El triunfo del onceno argentino nos ha servido para demostrar que existe una idolatría inconmensurable hacia el fútbol y sus protagonistas.
Fue impresionante su recibimiento por unas multitudes inatajables desbordadas en entusiasmo, incontrolables, cuyos gritos se ahogaban en medio de una masa que se movía al vaivén de la montonera imparable. Fue tan extrema esta situación, que obligó a las autoridades a rescatar a los ídolos desde un helicóptero, para que se libraran de caer en manos de la muchedumbre, en donde de verdad, correrían un serio peligro.
Me deja atónito, que muchos se dedicaron al vandalismo, asaltar supermercados, dañar cajeros, vagar de un lado para el otro sin ningún sentido.
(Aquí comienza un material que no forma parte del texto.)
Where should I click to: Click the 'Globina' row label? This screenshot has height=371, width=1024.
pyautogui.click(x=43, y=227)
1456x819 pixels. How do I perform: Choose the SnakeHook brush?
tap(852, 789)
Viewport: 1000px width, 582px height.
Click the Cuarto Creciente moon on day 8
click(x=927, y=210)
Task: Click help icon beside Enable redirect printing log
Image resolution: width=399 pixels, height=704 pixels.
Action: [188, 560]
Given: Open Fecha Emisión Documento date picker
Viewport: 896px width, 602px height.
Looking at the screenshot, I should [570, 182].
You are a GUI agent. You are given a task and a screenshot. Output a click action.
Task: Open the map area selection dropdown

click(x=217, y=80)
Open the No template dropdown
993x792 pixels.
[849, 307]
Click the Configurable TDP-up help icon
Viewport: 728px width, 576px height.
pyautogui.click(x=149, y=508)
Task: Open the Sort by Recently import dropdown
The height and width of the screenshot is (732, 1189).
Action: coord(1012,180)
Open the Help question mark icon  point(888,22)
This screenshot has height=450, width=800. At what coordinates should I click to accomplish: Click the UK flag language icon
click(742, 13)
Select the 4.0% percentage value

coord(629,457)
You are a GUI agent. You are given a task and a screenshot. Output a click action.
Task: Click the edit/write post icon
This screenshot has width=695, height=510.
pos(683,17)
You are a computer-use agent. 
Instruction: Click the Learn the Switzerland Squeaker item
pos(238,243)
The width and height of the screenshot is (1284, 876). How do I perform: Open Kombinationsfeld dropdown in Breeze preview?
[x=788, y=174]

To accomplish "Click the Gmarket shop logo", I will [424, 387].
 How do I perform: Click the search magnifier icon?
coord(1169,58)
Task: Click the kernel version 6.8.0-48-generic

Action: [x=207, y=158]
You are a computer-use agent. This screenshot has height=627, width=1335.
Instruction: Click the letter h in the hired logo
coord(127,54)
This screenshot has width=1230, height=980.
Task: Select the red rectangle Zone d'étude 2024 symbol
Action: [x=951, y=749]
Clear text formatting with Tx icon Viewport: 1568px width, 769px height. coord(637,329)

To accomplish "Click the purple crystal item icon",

Luego, un día después, las calles eran un desierto, destrozos, basuras, habían pasado los “nuevos bárbaros” de Atila, que no les importaba nada concreto, sino estar allí, ir a donde todos van, sin razón alguna, pareciera que no les importara ni siquiera los artífices del triunfo, sino dar rienda suelta a sus impulsos primarios, a desahogarse, e inclusive a tratar de olvidar sus penas y sufrimientos.
Las desiertas calles del orgulloso pueblo argentino, estaban vacías, como muy seguramente estaban vacíos los espíritus de los manifestantes, que posiblemente no tienen sentido en sus vidas y aprovechan momentos de suprema alegría colectiva, para también encontrar alguna respuesta a sus insatisfacciones.
Ni la inteligencia artificial con todos sus alcances en beneficio de la sociedad, podrá sustituir al Dios Verdadero, ese que nació en un humilde pesebre, el que estamos celebrando en estos días de fin de año.